抜粋文 -
---

’21年のモトGPにおいて、ホルヘ・ロレンソ以来6年ぶりのライダータイトルを獲得したヤマハ。チャンピオンマシンの座を奪還したYZR-M1は、強さと速さの両方を安定して発揮することを目標に開発された。果たして、狙い通りのマシンに仕上がっていたのか。新たなチャンピオンとなったファビオ・クアルタラロと、その他のライダーの明暗差は、なぜ生じたのか──。本記事ではプロジェクトリーダー・鷲見崇宏氏へのインタビューをもとに、元GPライダー・青木宣篤氏がYZR-M1の車体に注目して分析する。
【解説:青木宣篤】2ストのGP500ccクラスと4ストのモトGPクラス両方を戦い、ブリヂストンやスズキの開発ライダーも務めた。モトGPを心から愛するライディングオタク。
王座獲得はライダー×チーム×マシンの三拍子が揃った成果
’15年以来、6年ぶりにライダーズタイトルを獲得したヤマハ。大変おめでたい。’19年にモトGPライダーになって以降、他を寄せ付けない速さを見せていたファビオ・クアルタラロは、フランス人では初の最高峰クラスチャンピオンとなった。22歳のヤングライダーが素晴らしい成果を挙げたものだ。
ただし、ヤマハYZR-M1に目を向けると、あまり印象に残っていないファンも多いのではないだろうか。ちょっと厳しい言い方になってしまうが、「前半戦に稼いだ貯金を切り崩しながら、どうにか逃げ切った」という印象が否めないのだ。
「’21年はコロナ禍での開発が続き、制限はありましたが、その中でもできるだけのことはやりました」と、ヤマハの鷲見崇宏氏。ワタシが注目するのは、YZR‐M1の車体作りに関して鷲見氏が言及した以下のコメントだ。

---

項目 -
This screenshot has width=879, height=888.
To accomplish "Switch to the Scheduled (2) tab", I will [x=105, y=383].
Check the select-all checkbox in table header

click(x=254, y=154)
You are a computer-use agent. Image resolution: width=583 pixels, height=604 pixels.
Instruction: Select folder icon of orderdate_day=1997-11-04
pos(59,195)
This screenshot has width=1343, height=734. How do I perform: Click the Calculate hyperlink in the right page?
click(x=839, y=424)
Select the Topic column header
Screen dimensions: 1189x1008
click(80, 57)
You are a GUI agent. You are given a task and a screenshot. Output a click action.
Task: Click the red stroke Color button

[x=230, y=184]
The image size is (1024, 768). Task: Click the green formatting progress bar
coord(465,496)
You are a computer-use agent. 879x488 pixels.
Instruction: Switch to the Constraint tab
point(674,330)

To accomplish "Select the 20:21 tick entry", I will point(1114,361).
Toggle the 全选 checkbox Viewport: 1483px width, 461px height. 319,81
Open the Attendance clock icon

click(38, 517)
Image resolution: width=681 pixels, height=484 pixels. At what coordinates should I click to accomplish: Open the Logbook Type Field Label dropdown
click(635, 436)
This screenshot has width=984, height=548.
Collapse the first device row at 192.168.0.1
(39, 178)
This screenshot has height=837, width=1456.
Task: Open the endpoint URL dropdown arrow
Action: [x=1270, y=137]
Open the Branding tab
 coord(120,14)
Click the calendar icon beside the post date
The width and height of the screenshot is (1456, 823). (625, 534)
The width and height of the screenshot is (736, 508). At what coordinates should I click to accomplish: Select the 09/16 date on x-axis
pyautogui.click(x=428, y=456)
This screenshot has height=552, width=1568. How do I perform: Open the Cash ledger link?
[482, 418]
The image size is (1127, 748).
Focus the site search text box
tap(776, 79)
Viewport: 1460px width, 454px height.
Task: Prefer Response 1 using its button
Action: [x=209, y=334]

---

指示 -
A - YZR-M1の記事では、ファビオ・クアルタラロは何歳のライダーとされているか。
B - YZR-M1の記事のうち「ただし、ヤマハYZR-M1に」で始まり「が言及した以下のコメントだ。」まで続く部分を、「前半戦」を「序盤戦」に置き換えて書き直すこと。
C - YZR-M1の記事の続きを、最後の文の後から書き進めること。

解答 -
A - 22歳。

B -
ただし、ヤマハYZR-M1に目を向けると、あまり印象に残っていないファンも多いのではないだろうか。ちょっと厳しい言い方になってしまうが、「序盤戦に稼いだ貯金を切り崩しながら、どうにか逃げ切った」という印象が否めないのだ。
「’21年はコロナ禍での開発が続き、制限はありましたが、その中でもできるだけのことはやりました」と、ヤマハの鷲見崇宏氏。ワタシが注目するのは、YZR‐M1の車体作りに関して鷲見氏が言及した以下のコメントだ。

C -
「ファビオ(クアルタラロ)の強みは、ブレーキングからコーナーエントリーのエリア。彼は’19年型のフィーリングを気に入っていましたが、’20年型は『フィーリングが変わってしまった』と指摘していました。それを受け、’21年型は新しいシャーシを投入し、狙い通りのコンフィデンスを得ることができた。ファビオも『タイヤとマシンの限界が分かりやすくなった』と評価してくれました」
鷲見氏の言葉通り、クアルタラロはブレーキングを武器にしている。だが、ホンダのマルク・マルケスのような強烈なハードブレーカーとはちょっと違う。今のモトGPライダーの中でも随一と言っていい絶妙なコントロール技術で、フロントブレーキを使いこなし切っているのだ。
車体作りの一番のキモは、ヘッドパイプまわりの剛性バランスの調整だったと思われる。クアルタラロが「’19年型の方がイイ」と評価したということは、おそらく’19年型は縦剛性重視だったのだろう。そして’20年型はヘッドパイプまわりの縦剛性を下げたか、あるいは横剛性が上がったことで縦剛性が低く感じたのか、どちらかの要因でクアルタラロは不満を感じたに違いない。
そして’21年型は再び縦剛性が高められた(あるいは横剛性が下げられた)ことで、好みのフィーリングに戻った。「限界が分かりやすくなった」というクアルタラロの評価、そして鷲見氏の「コンフィデンス(自信)が得られた」というコメントが、すべてを物語っている。
ここでいう”縦剛性/横剛性”は、すっぱりと切り分けられるほど単純なものではないし、相対的なものでもある。縦剛性を高めれば相対的に横剛性が弱まったような印象になるし、逆もしかりだ。だからヤマハがどちらの方策を採ったのかは分からない。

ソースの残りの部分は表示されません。